#### Kutipan:

▼▼▼

Tuesday, February 14, 2017

Apa sih Gunanya Kaidah Fikih?


Kontributor: Saiful Ulum
Pasukan Laut - Perkembangan zaman dengan segala problematikanya yang semakin hari semkin kompleks menuntut penguasaan hukum syariat yang lebih mendalam untuk menjawabnya. Pendalaman hukum syariat yang, mungkin, hanya dapat dieralisasikan dengan penguasaan ilmu Fikih yang tertuang dalam kitab-kitab klasik, bukanlah hal yang mudah dilakukan bak membalik telapak tangan. Dengan banyaknya permasalahan yang terkandung dalam fikih yang kadang oleh sang pengarang dengan panjang membuat disiplin ilmu yang satu ini mempunyai koleksi buku atau kitab yang berjilid-jilid. Kita sebut saja al-Majmu’ karangan Imam an-Nawawi yang mencapai 23 jilid dengan rata-rata ketebalan perjilid mencapai 400 halaman. Belum lagi kitab-kitab yang lain.

Tapi semua masalah yang terkandung dalam fikih yang mencapai berjuta-juta jilid bisa terangkum dalam hanya beberapa halaman formulasi hukum fikih yang lebih dikenal di kalangan pesantren dengan nama Kaidah Fikih. Kaidah Fikih bagaikan rangkuman dari bermacam-macam permasalahan fikih menjadi angin segar untuk mempelajari fikih dengan cara yang mudah dan tepat.

Kaidah fikih merupakan klasifikasi dari berbagai macam persoalan fikih dengan menggunakan kata-kata yang ringkas dan mudah diingat. Bahkan ada sebagian ulama yang menyatakan bahwa seseorang yang mempelajari ilmu fikih tapi tidak menguasai kaidah fikih bisa dikatakan penguasaan fikihnya tidak sempurna dan masih kurang.

▲▲▲

#### Isi Materi:

▼▼▼

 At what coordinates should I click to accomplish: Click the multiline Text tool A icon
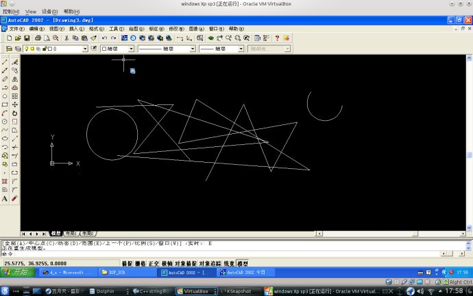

▲▲▲
▼▼▼

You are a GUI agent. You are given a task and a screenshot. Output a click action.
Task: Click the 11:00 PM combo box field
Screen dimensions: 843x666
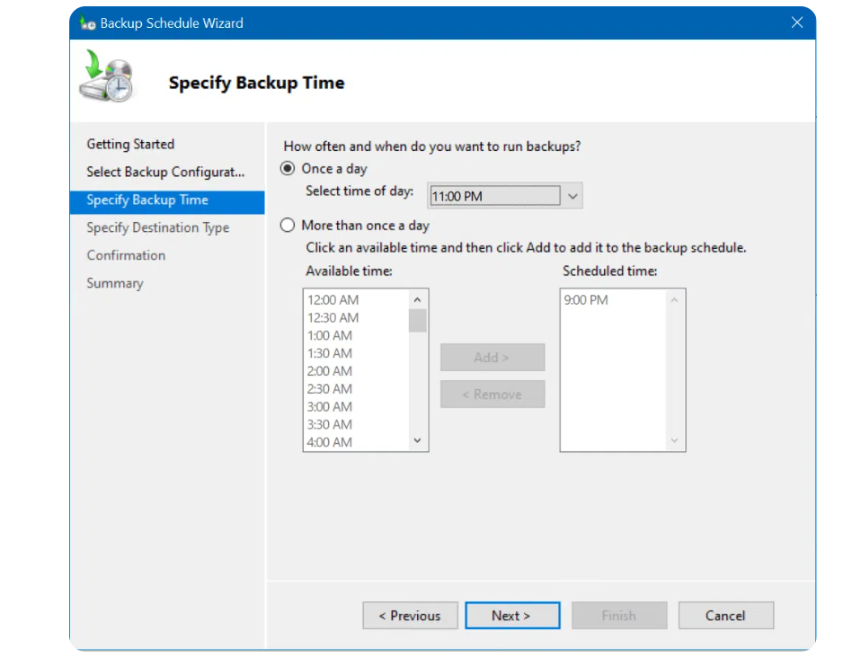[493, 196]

▲▲▲

#### Daftar Tugas:
• a. Tulis ulang tanpa perubahan bagian kutipan tentang kaidah fikih yang dimulai dari "Tapi semua masalah" dan berakhir pada "dan masih kurang.".
• b. Tentukan apakah setiap pernyataan berikut sesuai dengan kutipan tentang kaidah fikih. Jawab ya atau tidak, lalu sertakan kata-kata penentu dari kutipan itu secara persis. (i) Kitab al-Majmu’ karangan Imam an-Nawawi mencapai 23 jilid. (ii) Kaidah fikih disusun dengan kata-kata yang panjang dan rumit. (iii) Di kalangan pesantren, formulasi hukum fikih tersebut dikenal dengan nama Kaidah Fikih.

#### Jawaban Tugas:
• a.
Tapi semua masalah yang terkandung dalam fikih yang mencapai berjuta-juta jilid bisa terangkum dalam hanya beberapa halaman formulasi hukum fikih yang lebih dikenal di kalangan pesantren dengan nama Kaidah Fikih. Kaidah Fikih bagaikan rangkuman dari bermacam-macam permasalahan fikih menjadi angin segar untuk mempelajari fikih dengan cara yang mudah dan tepat.

Kaidah fikih merupakan klasifikasi dari berbagai macam persoalan fikih dengan menggunakan kata-kata yang ringkas dan mudah diingat. Bahkan ada sebagian ulama yang menyatakan bahwa seseorang yang mempelajari ilmu fikih tapi tidak menguasai kaidah fikih bisa dikatakan penguasaan fikihnya tidak sempurna dan masih kurang.

• b.
(i) Ya: "al-Majmu’ karangan Imam an-Nawawi yang mencapai 23 jilid"
(ii) Tidak: "dengan menggunakan kata-kata yang ringkas dan mudah diingat"
(iii) Ya: "lebih dikenal di kalangan pesantren dengan nama Kaidah Fikih"